Computers

GNU/Linux Ubuntu 20.04 - GPU pass-through AMD Radeon RX5700 - Qemu - KVM - VFIO

Post added on Nov. 16, 2020

GNU/Linux Ubuntu 20.04 - GPU pass-through AMD Radeon RX5700 - Qemu - KVM - VFIO

My setup:

  • Gigabyte Aorus X570 Master - Flashed with BIOS version F30
  • AMD Ryzen R9 3950X
  • Asrock Radeon RX5700 (reference design) for my host machine
  • Asus Radeon RX5700 (reference design) for my VM guest

BIOS setup

  • CSM disable
  • UEFI boot enable

Host machine OS

  • GNU/Linux Xubuntu 20.04.1

Installation of the necessary software

sudo apt-get install bridge-utils ovmf libvirt-clients libvirt-daemon-system qemu-kvm qemu-utils virt-manager uml-utilities vim git build-essential linux-headers-`uname -r` libncurses-dev flex bison openssl libssl-dev dkms libelf-dev libudev-dev libpci-dev libiberty-dev autoconf kernel-package fakeroot libncurses5-dev

Modification of GRUB configuration

sudo vim /etc/default/grub

GRUB_CMDLINE_LINUX_DEFAULT="quiet splash acpi_enforce_resources=lax amd_iommu=on iommu=pt pcie_acs_override=downstream vfio_iommu_type1.allow_unsafe_interrupts=1 kvm.ignore_msrs=1 rd.driver.pre=vfio-pci amdgpu.ppfeaturemask=0xffffffff"
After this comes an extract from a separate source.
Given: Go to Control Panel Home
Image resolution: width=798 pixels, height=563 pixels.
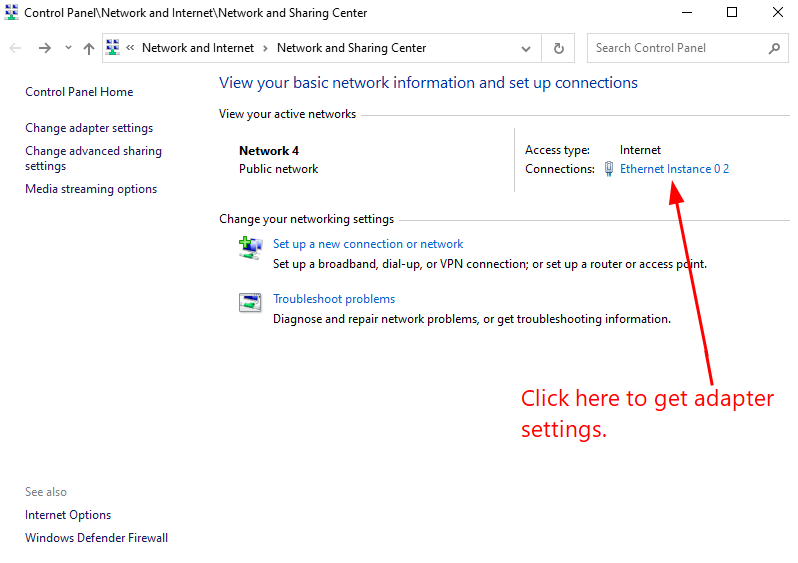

Isolation of the GPU pass-through device

In my case, i needed to isolate a couple of devices. You will need to run that command line in order to select your own devices:

for iommu_group in $(find /sys/kernel/iommu_groups/ -maxdepth 1 -mindepth 1 -type d); do echo "IOMMU group $(basename "$iommu_group")"; for device in $(ls -1 "$iommu_group"/devices/); do echo -n $'\t'; lspci -nns "$device"; done; done

Guest GPU and its HDMI audio device

IOMMU group 38
13:00.0 VGA compatible controller [0300]: Advanced Micro Devices, Inc. [AMD/ATI] Navi 10 [Radeon RX 5600 OEM/5600 XT / 5700/5700 XT] [1002:731f] (rev c4)
IOMMU group 39
13:00.1 Audio device [0403]: Advanced Micro Devices, Inc. [AMD/ATI] Navi 10 HDMI Audio [1002:ab38]

PCIE NVME SSD

IOMMU group 26
04:00.0 Non-Volatile memory controller [0108]: Samsung Electronics Co Ltd NVMe SSD Controller SM981/PM981/PM983 [144d:a808]

Sound card

IOMMU group 31
09:00.0 PCI bridge [0604]: Tundra Semiconductor Corp. Tsi381 PCIe to PCI Bridge [10e3:8111] (rev 02)
0a:00.0 Multimedia audio controller [0401]: Creative Labs CA0108/CA10300 [Sound Blaster Audigy Series] [1102:0008]

USB controller

IOMMU group 43
15:00.3 USB controller [0c03]: Advanced Micro Devices, Inc. [AMD] Matisse USB 3.0 Host Controller [1022:149c]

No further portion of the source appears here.